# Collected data
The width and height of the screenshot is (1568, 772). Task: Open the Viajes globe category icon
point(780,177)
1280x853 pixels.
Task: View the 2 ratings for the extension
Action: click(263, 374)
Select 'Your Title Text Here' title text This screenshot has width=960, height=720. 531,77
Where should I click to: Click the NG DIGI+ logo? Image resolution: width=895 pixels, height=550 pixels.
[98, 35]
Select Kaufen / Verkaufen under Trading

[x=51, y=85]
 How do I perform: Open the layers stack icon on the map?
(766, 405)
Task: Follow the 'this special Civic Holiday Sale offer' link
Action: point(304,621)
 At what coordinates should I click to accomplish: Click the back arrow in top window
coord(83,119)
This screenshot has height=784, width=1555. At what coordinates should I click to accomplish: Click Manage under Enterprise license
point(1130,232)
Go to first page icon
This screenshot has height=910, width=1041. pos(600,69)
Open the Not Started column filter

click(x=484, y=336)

# Problem details
Having read the entries, output all of them verbatim.

# Result of this exercise
The width and height of the screenshot is (1568, 772). Task: Open the Viajes globe category icon
point(780,177)
1280x853 pixels.
Task: View the 2 ratings for the extension
Action: click(263, 374)
Select 'Your Title Text Here' title text This screenshot has width=960, height=720. 531,77
Where should I click to: Click the NG DIGI+ logo? Image resolution: width=895 pixels, height=550 pixels.
[98, 35]
Select Kaufen / Verkaufen under Trading

[x=51, y=85]
 How do I perform: Open the layers stack icon on the map?
(766, 405)
Task: Follow the 'this special Civic Holiday Sale offer' link
Action: point(304,621)
 At what coordinates should I click to accomplish: Click the back arrow in top window
coord(83,119)
This screenshot has height=784, width=1555. At what coordinates should I click to accomplish: Click Manage under Enterprise license
point(1130,232)
Go to first page icon
This screenshot has height=910, width=1041. pos(600,69)
Open the Not Started column filter

click(x=484, y=336)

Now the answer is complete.